Le Président (M. Morin, Montmagny-L'Islet): Merci, M. Duteau. M. le député de Kamouraska-Témiscouata.

M. Simard (Kamouraska-Témiscouata): Merci, M. le Président. Alors, bonjour. Merci d'être là. Je vais... J'ai remarqué, dans le début de votre présentation -- puis vous avez quand même insisté sur cet aspect -- un plaidoyer sur l'image de l'UPA, votre présence. Vous avez donné aussi des exemples de dynamisme, là. Mais il reste que vous avez dit -- on en reparlera peut-être plus tard en échangeant: On est là pour rester, on sera là, demain on va être là. Il y a quand même une vision d'avenir, en tout cas d'être présents, mais il reste que ça dénote en même temps une position un peu défensive et justificatrice. Puis ce n'est pas un jugement que je porte, là, mais, quand on le fait ainsi, c'est parce qu'il y a une préoccupation, il y a une inquiétude. Quel est votre... Qu'est-ce que vous pensez vraiment du livre vert?

M. Stirnimann (Philipp): Du livre vert?

M. Simard (Kamouraska-Témiscouata): Par rapport à cet aspect-là?
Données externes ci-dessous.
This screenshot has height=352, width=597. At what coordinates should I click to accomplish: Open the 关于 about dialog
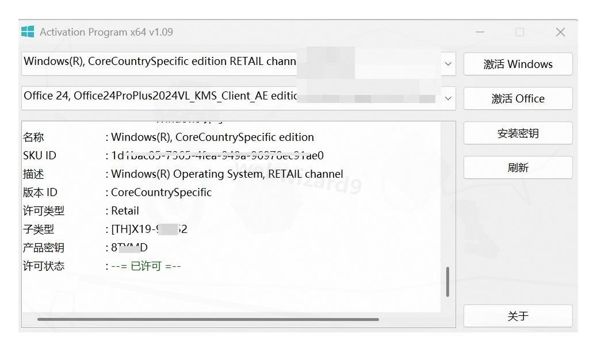coord(518,316)
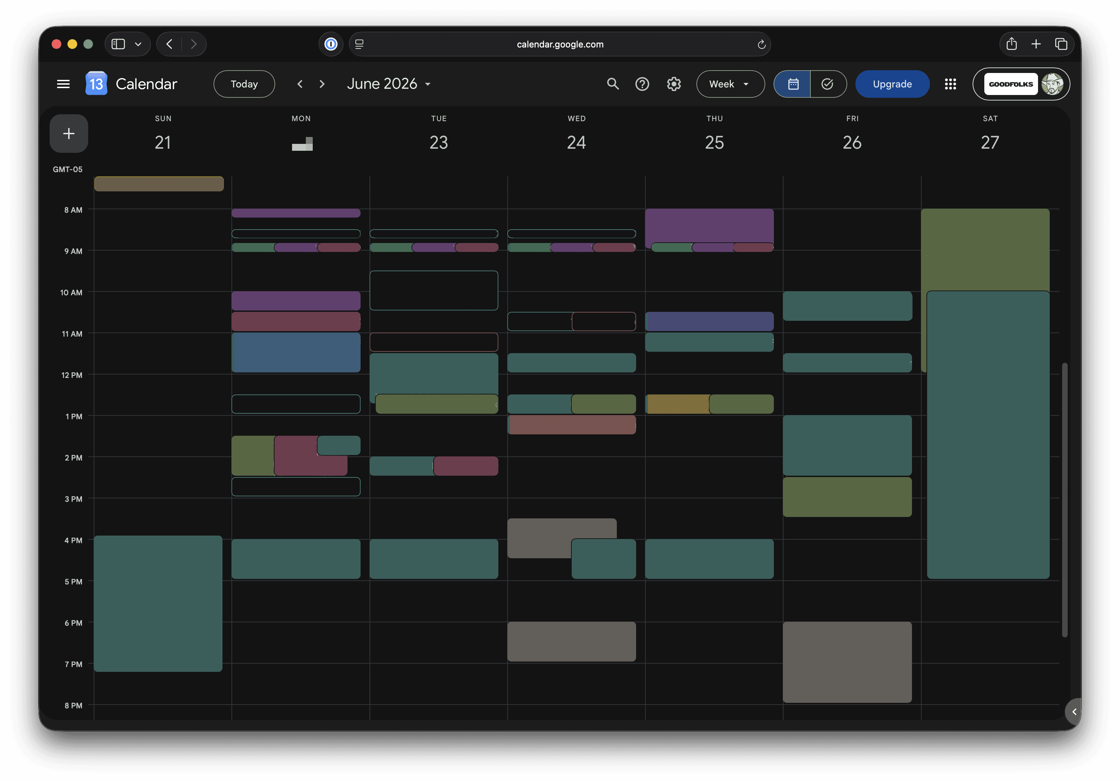The height and width of the screenshot is (782, 1120).
Task: Show the side panel arrow
Action: [1074, 712]
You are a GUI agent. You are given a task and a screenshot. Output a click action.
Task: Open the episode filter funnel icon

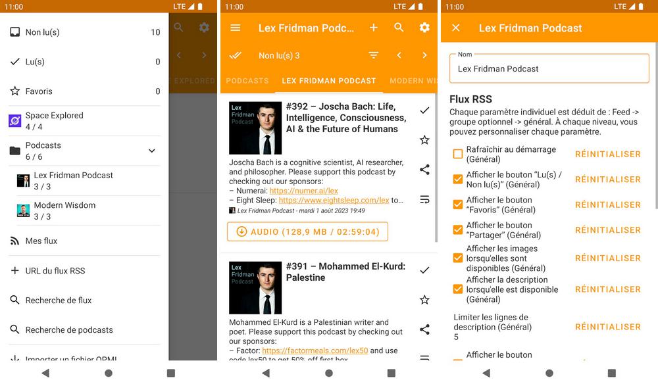pyautogui.click(x=374, y=55)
Est-ce qu'il est là pour vous rassurer ou est-ce que vous pensez que, dans ses composantes, là... parce que c'est un projet de politique, hein, à venir, à établir.

Le Président (M. Morin, Montmagny-L'Islet): M. Philipp.

M. Stirnimann (Philipp): O.K. Bien, non, c'est... Ça en prend, une politique, au Québec, agricole. Ça, les producteurs dans le champ, ils nous le disent, là, tu sais. Il y en a qui ont de la misère, des fois ça ne va pas bien, puis tout ça, puis des fois je les rencontre, puis ils disent: Tu sais, des fois, il y a de l'insécurité, on entend des choses. Tu sais, les producteurs, ce qu'ils veulent savoir: Au Québec, on en veut-u, de l'agriculture? On en veut-u, tu sais, des produits du Québec? On veut-u que de l'agneau du Québec, il en reste encore sur les tablettes? Le porc du Québec... C'est important.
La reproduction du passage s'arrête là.